Liberal, Humanist Reasons to Oppose Assisted Suicide
If Yuill does not believe that its legalization would lead to widespread abuse of the practice, why does he, as a liberal humanist, oppose assisted suicide? There are a few reasons. Chief among them is that it involves the government in that most intimate of life’s processes: death. By creating a mechanism where an official panel is empowered to grant an assisted suicide request, what has been shared only with health care providers and chosen intimates—including a person’s physical, emotional, and mental health history—becomes fodder for a bureaucracy that is probably far from private and not accountable to the requestor.
Legalizing physician-assisted suicide removes moral responsibility for what is usually an immoral act from the person committing suicide. The process spreads out and weakens this responsibility, transferring culpability to a faceless government bureaucracy that depends in turn on various health professionals who are asked to make a pronouncement about the fitness of the patient for the requested service. The fact that they are merely carrying out orders from above tends to absolve those who physically assist the suicide from any remaining moral responsibility.
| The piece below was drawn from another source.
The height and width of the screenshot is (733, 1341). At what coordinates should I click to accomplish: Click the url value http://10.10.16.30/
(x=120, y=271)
Yuill’s argument converges with those commonly made by conservatives when it comes to the devaluation of certain human lives. Since legislation usually stipulates that the patient seeking assistance in committing suicide must be near the end of life, or that the usefulness of his or her life is at an end, Yuill argues that such laws devalue all lives that are nearing their end. Old and feeble? Demented? Heavily dependent on others for physical support? Then what good are you to yourself, to those who love you, to humanity? Why shouldn’t society support your decision to “take one for the team” by ending your life?
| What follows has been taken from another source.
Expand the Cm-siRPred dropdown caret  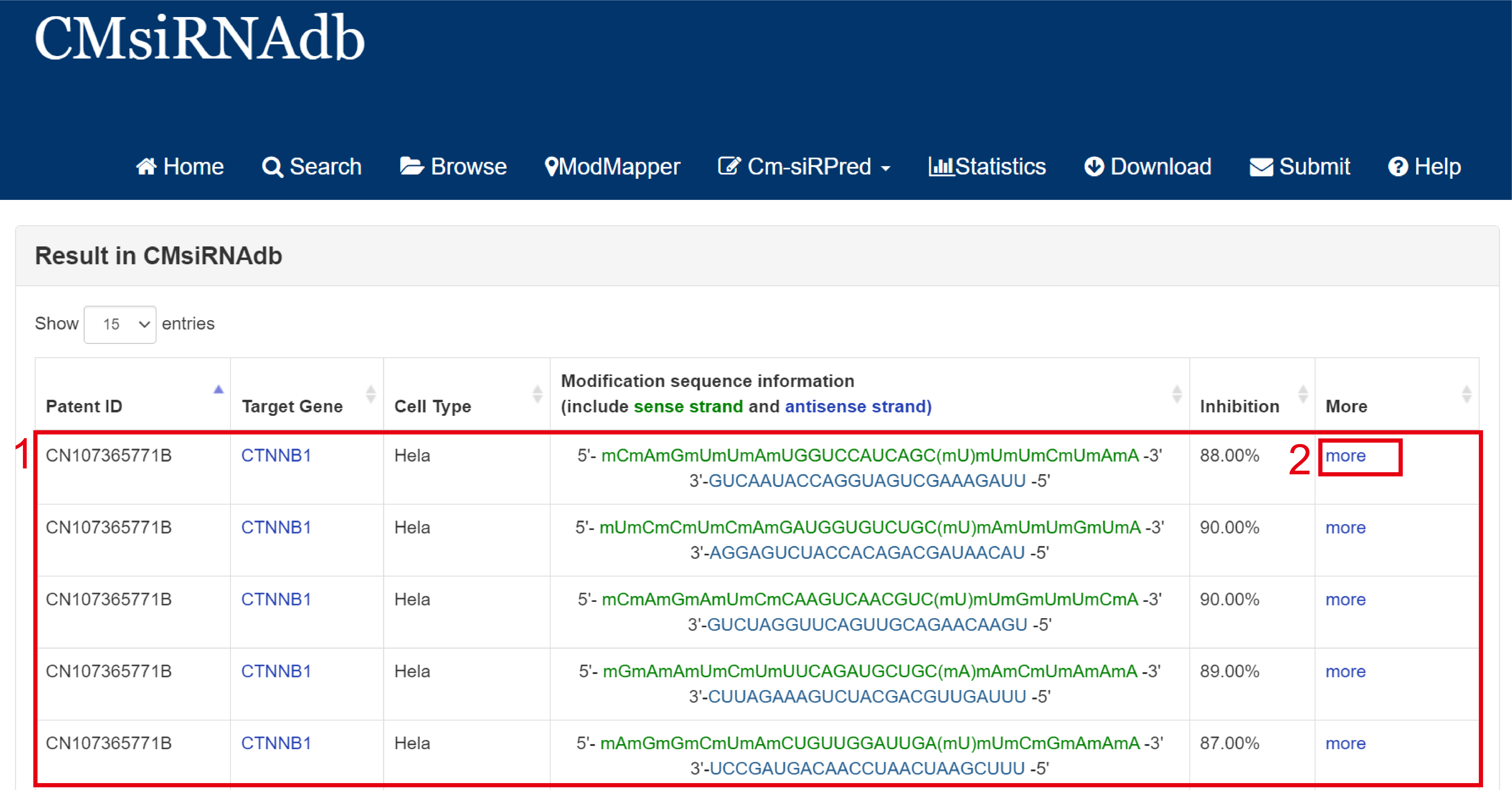coord(886,169)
Yuill also points out that government has an additional, economic motive for supporting assisted suicide: It saves tax dollars. Many last-ditch treatments are very expensive and tend to have diminishing chances for success. By encouraging, or at least enabling, individuals to be assisted in ending their lives prematurely, public and private insurances can expand their efforts to control costs through the delay and denial of more expensive treatments in favor of PAS. Might that cloud the judgments of legislators and their choice of whom to empower to decide assisted suicide requests in favor of those who would help save money? Now that PAS is being legalized in more and more states, and “end-of-life counseling” is an allowable charge for Medicare, the specter of Sarah Palin’s “death panels” seems to be edging into the realm of reality.
Challenging but Rewarding
On these topics and more, Yuill’s book is closely reasoned, finely documented, and backed by convincing evidence. To be sure, this is not light reading. The book’s dense prose is both emotionally and intellectually taxing—but it’s worth the read nonetheless. I especially recommend the excellent eleven-page Foreword by Brendan O’Neill. It succinctly summarizes Yuill’s work and the main arguments presented in the book.
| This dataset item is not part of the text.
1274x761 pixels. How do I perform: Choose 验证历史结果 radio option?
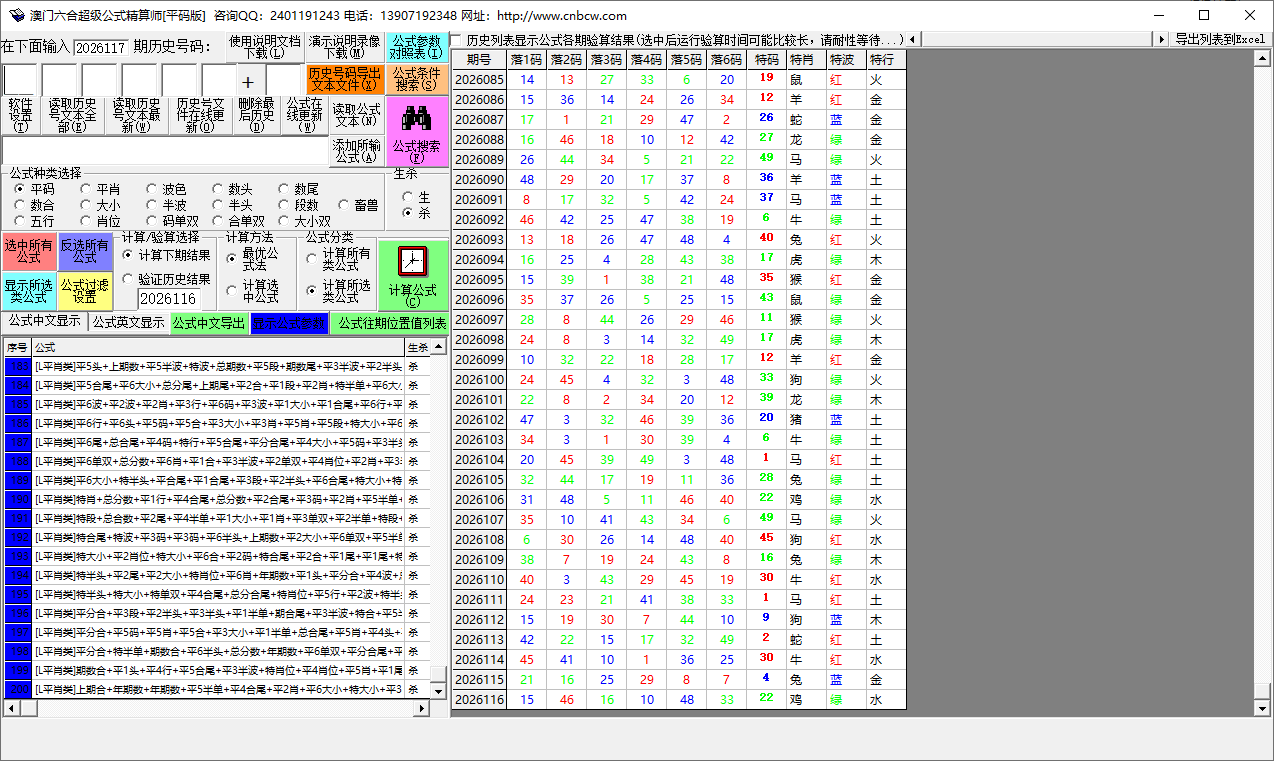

Those who are invested in the fight against legalization may want to keep Assisted Suicide: The Liberal, Humanist Case Against Legalization handy as a reference. For those who wish to delve more deeply into the problems and practices of assisted suicide—and especially for those who want to play an active role in resisting the rise of a reinvented euthanasia movement—this book is likely to remain a “go to” source for many years, providing a helpful way forward for conservatives and liberals who wish to work together to fight against the dehumanizing effects of euthanasia on our society.